In 1993 we developed, DELOS, the UK’s first open source intelligence monitoring service. DELOS allowed users to have access to information on a particular topic, which included both background information and up to date global news information.  

 

Mid 90s - IT System Penetration Testing 

 

Problem

 

Our experience with secure computer systems highlighted the need to conduct independent security penetration testing of the systems – essentially “ethical hacking”.

 

Solution

 

In 1995 we were the first UK organisation to provide IT System Penetration Testing to Government and commercial clients. In 1998, a number of UK companies started offering IT Security Penetration Testing services, but there was no means of ensuring the competencies of these suppliers. Jointly with the UK’s Communications and Electronic Security Group (CESG), based at GCHQ, we developed the UK’s CHECK service, including the CHECK Service Assault Course, to assess the capability of an individual within a supplier organisation to undertake IT systems penetration testing. CHECK membership is now regarded as the de facto standard for penetration testers, particularly in the Government and financial sectors.  We assessed the first CHECK candidate in September 1999.

 

 

Total Security Health Check

Problem

 

In 1995 we concluded that an attacker would not constrain themselves to a solely IT-based attack against a system, but would exploit other means of attack or intelligence gathering to support an IT attack.

 

Solution

 

In 1996 we developed a more complete simulation of attack against a system, known as Advanced Intruder Testing (later Total Security Health Check).  Total Security Health Check is the most complete assessment of the security of a system yet devised and includes physical, human, procedural, and electromagnetic testing, in addition to penetration testing. We conducted the UK’s first Total Security Health Check of a military target in 1996 and developed the UK’s first Practical Security Health Check course.

 

Find out more about our Security Health Check capabilities here.
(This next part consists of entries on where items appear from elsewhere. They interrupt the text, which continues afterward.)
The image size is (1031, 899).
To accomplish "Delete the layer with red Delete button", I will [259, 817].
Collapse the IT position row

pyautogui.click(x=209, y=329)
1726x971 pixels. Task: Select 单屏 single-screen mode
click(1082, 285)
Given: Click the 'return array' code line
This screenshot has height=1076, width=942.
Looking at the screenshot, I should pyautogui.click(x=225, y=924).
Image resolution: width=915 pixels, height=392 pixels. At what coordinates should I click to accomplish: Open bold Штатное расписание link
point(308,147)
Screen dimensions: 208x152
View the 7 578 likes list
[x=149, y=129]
2001 - Combating Hi-Tech Crime

 

Problem

 

The UK Government decided to establish the National Hi-Tech Crime Unit (NHTCU) in April 2001, to target serious crime with a hi-tech element.  They drew staff from across UK law enforcement - not just Police, but also HM Customs & Excise and other agencies. Although each officer was an expert in law enforcement, they needed basic training in the issues of computer security and related technologies.

 

Solution

 

We developed a 2 week bespoke hands-on training course to expose the new officers to their new environment, covering details on subjects from encryption to hacking. The first NHTCU Network Investigators course was given in April 2001 and we trained most of the UK’s NHTCU staff after that.